Description of HMOs prescribed by the Secretary of State
4. An HMO is of a prescribed description for the purpose of section 55(2)(a) of the Act if it—
(a)is occupied by five or more persons;
(b)is occupied by persons living in two or more separate households; and
(c)meets—
(i)the standard test under section 254(2) of the Act;
(ii)the self-contained flat test under section 254(3) of the Act but is not a purpose-built flat situated in a block comprising three or more self-contained flats; or
(iii)the converted building test under section 254(4) of the Act.

is contrary to my understanding of the very small line of rule under the Housing act 2004. 245 (c) and 259 (1)

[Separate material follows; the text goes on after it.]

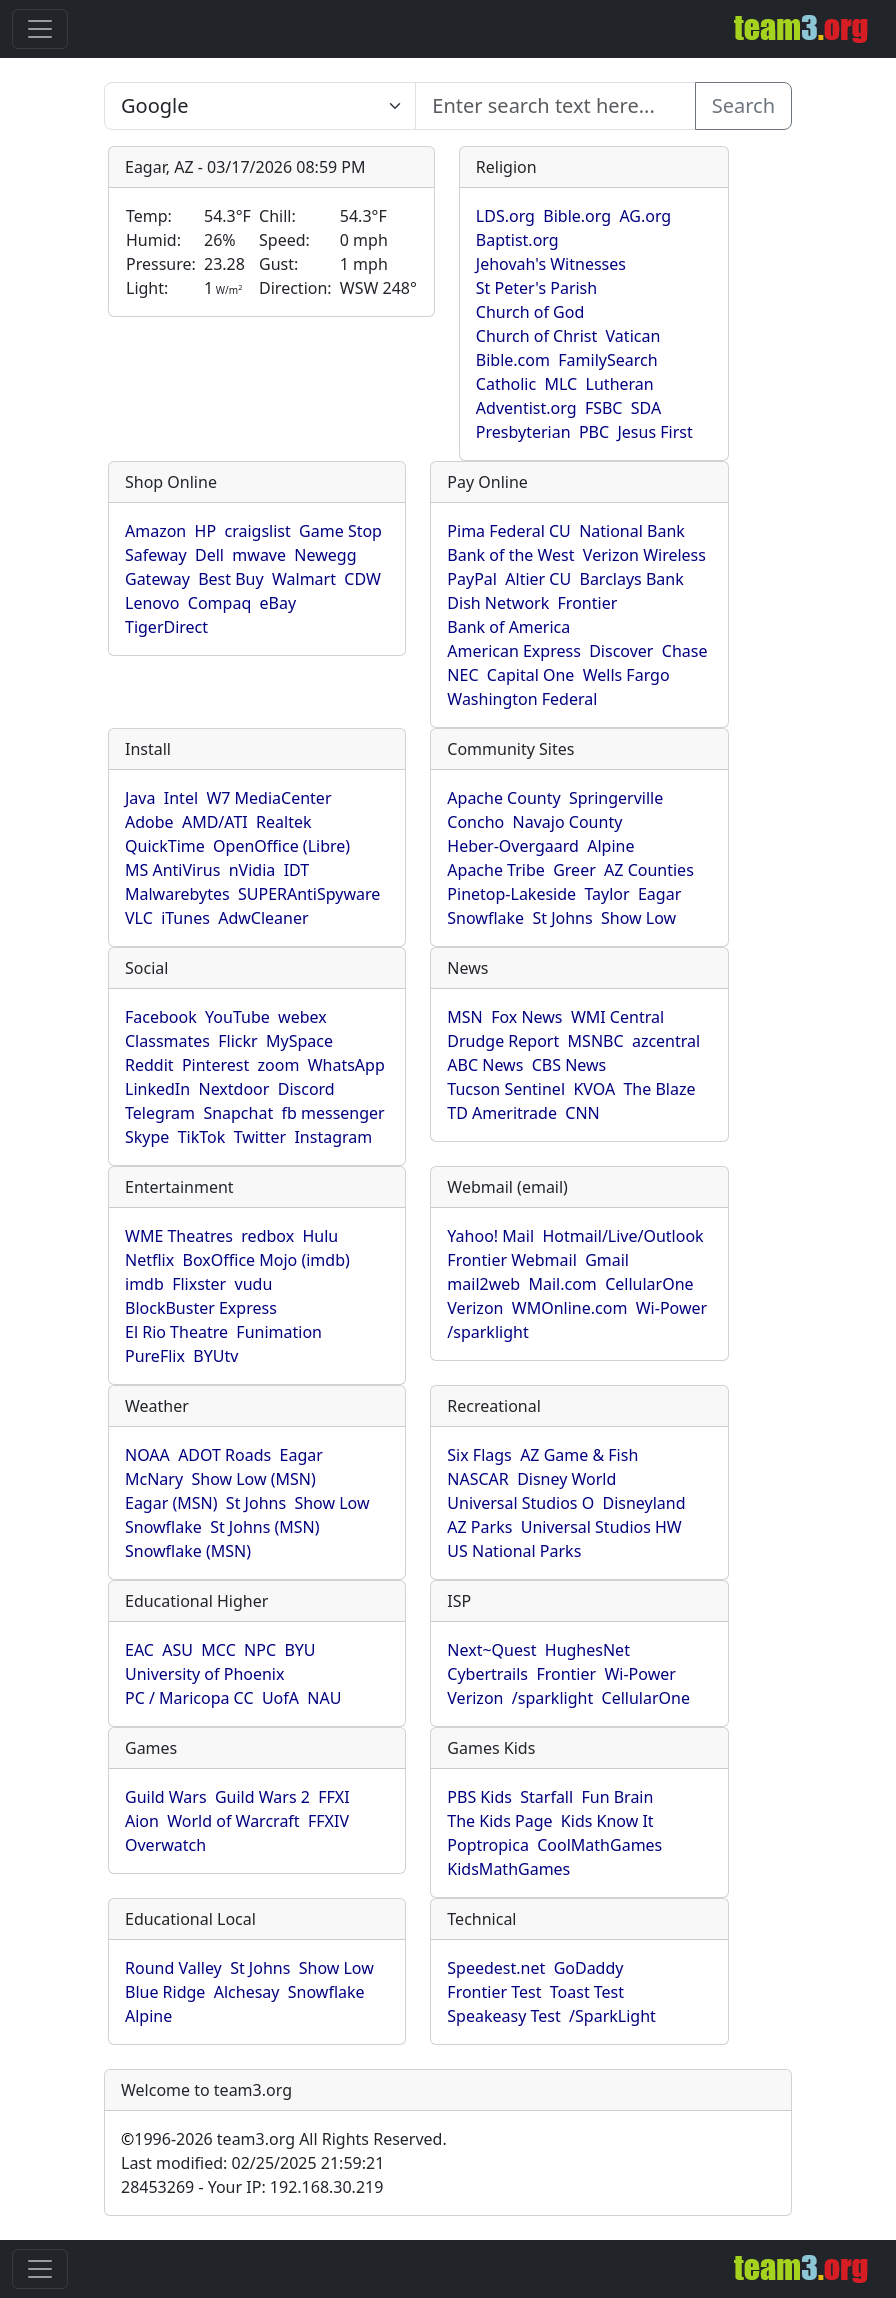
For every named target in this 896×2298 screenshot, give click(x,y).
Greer (574, 870)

https://www.legislation.gov.uk/ukpga/2004/34/contents
254Meaning of “house in multiple occupation”
(2)A building or a part of a building meets the standard test if—
(a)it consists of one or more units of living accommodation not consisting of a self-contained flat or flats;
(b)the living accommodation is occupied by persons who do not form a single household (see section 258);
(c)the living accommodation is occupied by those persons as their only or main residence or they are to be treated as so occupying it (see section 259);
(d)their occupation of the living accommodation constitutes the only use of that accommodation;
(e)rents are payable or other consideration is to be provided in respect of at least one of those persons' occupation of the living accommodation; and
(f)two or more of the households who occupy the living accommodation share one or more basic amenities or the living accommodation is lacking in one or more basic amenities.

259HMOs: persons treated as occupying premises as only or main residence
(1)This section sets out when persons are to be treated for the purposes of section 254 as occupying a building or part of a building as their only or main residence.
(2)A person is to be treated as so occupying a building or part of a building if it is occupied by the person—
(a)as the person’s residence for the purpose of undertaking a full-time course of further or higher education;
(b)as a refuge, or
(c)in any other circumstances which are circumstances of a description specified for the purposes of this section in regulations made by the appropriate national authority.
(3)In subsection (2)(b) “refuge” means a building or part of a building managed by a voluntary organisation and used wholly or mainly for the temporary accommodation of persons who have left their homes as a result of—
(a)physical violence or mental abuse, or
(b)threats of such violence or abuse,
from persons to whom they are or were married or with whom they are or were co-habiting.